Kendall correlation between $X$ and $X^2$ Let $X \sim N(0, 1)$. Can you confirm that the Kendall's correlation coefficient between $X$ and $X^2$ is equal to $0$. The way I interpret this, is that Kendall's tau only measures monotonic dependence.
 A: The population version of Kendall's $\tau$ (probability of concordance minus the probability of discordance) between $Z_1$ and $Z_2$ is given by
\begin{align*}
\tau(Z_1,Z_2) &= P\left[ (Z_1 - Z_1^*) (Z_2 - Z_2^*) > 0 \right] - P\left[ (Z_1 - Z_1^*) (Z_2 - Z_2^*) < 0 \right]\\
&= 2\ P\left[ (Z_1 - Z_1^*) (Z_2 - Z_2^*) > 0 \right] - 1
\end{align*}
where $(Z_1,Z_2)$ and $(Z_1^*,Z_2^*)$ are iid distributed.

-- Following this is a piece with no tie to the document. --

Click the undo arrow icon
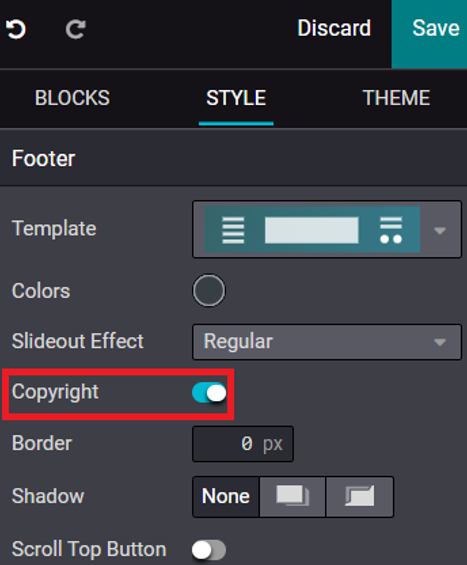Viewport: 467px width, 565px height. 16,29
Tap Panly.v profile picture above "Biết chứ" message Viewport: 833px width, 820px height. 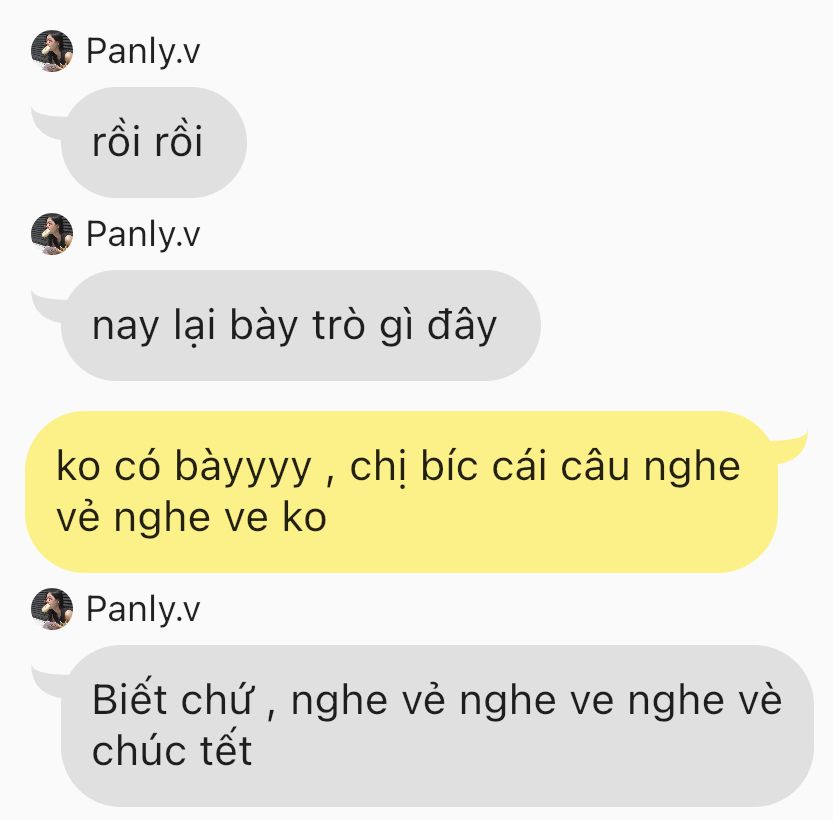52,609
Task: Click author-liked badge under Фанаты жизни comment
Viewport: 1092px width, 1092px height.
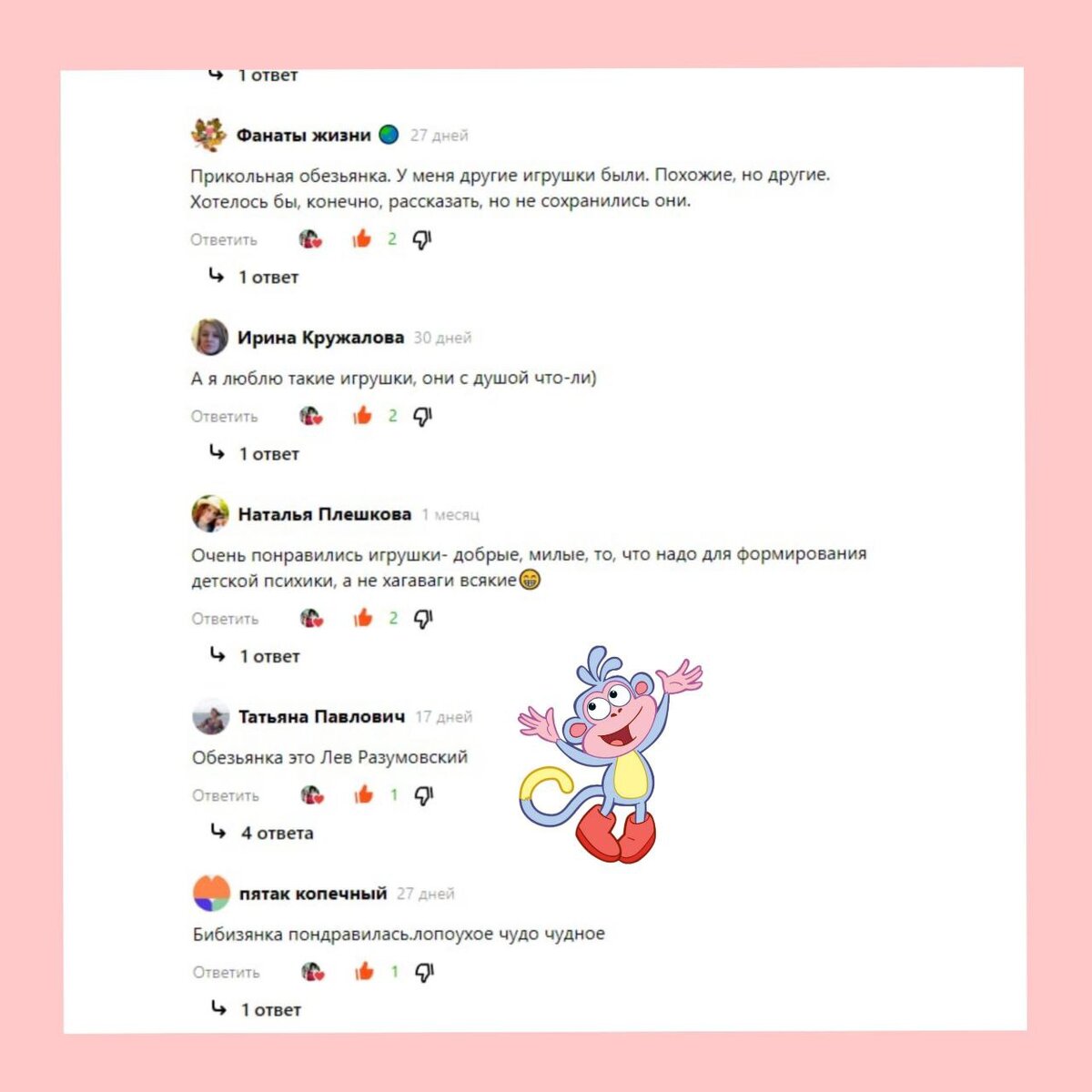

Now remark that $x < y$ and $x^2 < y^2$ if and only if $|x| < y$, which you can see by noting that
$$
x^2 < y^2\ \Leftrightarrow\ |x| < |y|,
$$
and evaluating the three possibilities
\begin{align*}
x < y < 0 &: \quad x^2 \not< y^2 \quad \text{and} \quad |x| \not< y\\
x < 0 < y &: \quad x^2 < y^2 \ \Leftrightarrow \ |x| < y\\
0 < x < y &: \quad x^2 < y^2 \quad \text{and} \quad |x| < y.\\
\end{align*}
We're all set to prove the result. Letting $Y \sim N(0,1)$ be an independent copy of $X$, we get
\begin{align*}
P\left[ (X - Y) (X^2 - Y^2) > 0 \right] &= P\left[ X > Y \quad \text{and} \quad X^2 > Y^2 \right] + P\left[ X < Y \quad \text{and} \quad X^2 < Y^2 \right]\\
&= P\left[\ |Y| < X \right] + P\left[\ |X| < Y \right]\\
&= 2\ P\left[\ |X| < Y \right].
\end{align*}
That you can compute in many ways, (here I skip some obvious steps)
\begin{align*}
P\left[\ |X| < Y \right] &= (.5)\ P\left[\ |X| < Y\ |\ Y > 0 \right]\\
&= (.5)\ P\left[\ X < Y\ |\ Y > 0, X>0 \right]\\
&= (.5)(.5) = .25\\
\end{align*}
You therefore get $\tau(X,X^2) = 2*2*(.25) - 1 = 0$. We never use the normality assumption... Only that the distribution is symmetric about 0.